ラバッシュは、小麦粉と水、酵母だけで作られ、油脂類は入りません。
日本の米飯と同じように、ラバッシュはアルメニアの主食で、さまざまなフードとの組み合わせができます。食事のテーブルには、ほぼ必ずといっていいほど出てきました。
例えば、朝食では、たくさんのコンフィチュール類や乳製品と一緒に、ラバッシュが登場します。
アルメニアは果物類の生産も多いので、フルーツを甘く煮たコンフィチュールは朝食のテーブルによく並びました。独自のスパイス使いをし、日本のジャムにはないエキゾチックな風味のコンフィチュールも多かったです。
ラバッシュにコンフィチュールやサワークリーム、フレッシュチーズなどをトッピングし、くるりと巻いて食べます。クレープ状の薄くて柔らかい生地のラバッシュは、何かを包んで食べるのにぴったりです。
アルメニアは乳製品がとても豊富で、朝食時はヨーグルトやフレッシュチーズ、バターなどが食べきれないほど並びました。
また、ワイナリー訪問時には、美しく盛り付けられたチーズプレートでもてなしてくれました。ローカルなチーズばかりなので、チーズ好きにはたまりません。
ラバッシュは、その作り方が独特なため、ユネスコ無形文化遺産に登録されています。
夜、山の中のホテルに戻ると、運転手兼通訳さんが、こっちこっちと手招きします。行ってみると、厨房のおばさんたちがラバッシュを焼いているところでした。
うす~く伸ばした生地を、土間に掘られた窯の壁に貼り付けて焼きます。紙のように薄いので、焼きあがるまで1分もかかりません。「どうぞ」と出された焼きたてを食べてみると、生地がもっちりして、小麦の味が甘い! 焼きたて最高!
現代の都会の家ではラバッシュを焼く土間の窯はなく、店で買うことになります。スーパーのパンコーナーにもたくさん置いてありました。実は私も帰国前日にスーパーでラバッシュを一袋買ってきたのですが、帰宅してスーツケースを開けたら、すでにカビが出ていました。
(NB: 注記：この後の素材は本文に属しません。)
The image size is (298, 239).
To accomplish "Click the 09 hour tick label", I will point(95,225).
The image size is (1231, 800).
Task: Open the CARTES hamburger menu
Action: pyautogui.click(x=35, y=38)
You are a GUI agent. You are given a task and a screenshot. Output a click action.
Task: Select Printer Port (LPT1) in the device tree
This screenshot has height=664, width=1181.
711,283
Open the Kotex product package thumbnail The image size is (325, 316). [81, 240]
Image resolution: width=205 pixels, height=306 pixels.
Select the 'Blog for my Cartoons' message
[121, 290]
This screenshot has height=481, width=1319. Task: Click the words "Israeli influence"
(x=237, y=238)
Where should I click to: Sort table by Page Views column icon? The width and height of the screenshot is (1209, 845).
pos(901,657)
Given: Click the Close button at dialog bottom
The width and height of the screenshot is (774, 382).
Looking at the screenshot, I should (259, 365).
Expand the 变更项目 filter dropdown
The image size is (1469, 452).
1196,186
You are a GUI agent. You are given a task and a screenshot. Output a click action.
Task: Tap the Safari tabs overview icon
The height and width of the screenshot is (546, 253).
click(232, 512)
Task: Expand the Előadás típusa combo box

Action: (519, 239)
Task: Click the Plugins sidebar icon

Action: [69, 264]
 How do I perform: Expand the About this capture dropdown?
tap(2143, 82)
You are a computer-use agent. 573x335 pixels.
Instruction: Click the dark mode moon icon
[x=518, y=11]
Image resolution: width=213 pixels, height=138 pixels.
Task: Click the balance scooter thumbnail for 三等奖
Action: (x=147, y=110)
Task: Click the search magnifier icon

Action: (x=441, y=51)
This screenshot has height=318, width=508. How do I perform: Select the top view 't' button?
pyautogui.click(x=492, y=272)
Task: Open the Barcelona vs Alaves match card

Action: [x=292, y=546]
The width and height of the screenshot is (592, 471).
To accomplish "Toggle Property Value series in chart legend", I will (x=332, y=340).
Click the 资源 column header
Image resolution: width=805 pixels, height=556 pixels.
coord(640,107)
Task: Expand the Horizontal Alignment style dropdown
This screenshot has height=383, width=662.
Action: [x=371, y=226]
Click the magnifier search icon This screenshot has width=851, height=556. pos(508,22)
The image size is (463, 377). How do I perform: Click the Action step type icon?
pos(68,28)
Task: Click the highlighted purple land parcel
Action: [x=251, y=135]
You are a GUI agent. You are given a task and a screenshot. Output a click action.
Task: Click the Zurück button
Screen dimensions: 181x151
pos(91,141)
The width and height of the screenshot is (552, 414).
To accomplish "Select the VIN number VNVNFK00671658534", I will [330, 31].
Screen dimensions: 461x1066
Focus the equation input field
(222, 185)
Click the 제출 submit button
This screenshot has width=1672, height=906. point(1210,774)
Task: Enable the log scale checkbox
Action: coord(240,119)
これは現地で食べるしかありません。
だからこそ、より焼きたて、できたてに近いものが人気で、エレヴァンの街中では、ラバッシュよりは厚いですが、薄焼きパンを焼いて売っている店に行列ができていました。私も並んで買ってみましたが、むっちりしておいしい! しかも1枚120アルメニアドラム、日本円に換算すると27円くらいという安さ。行列ができるわけです。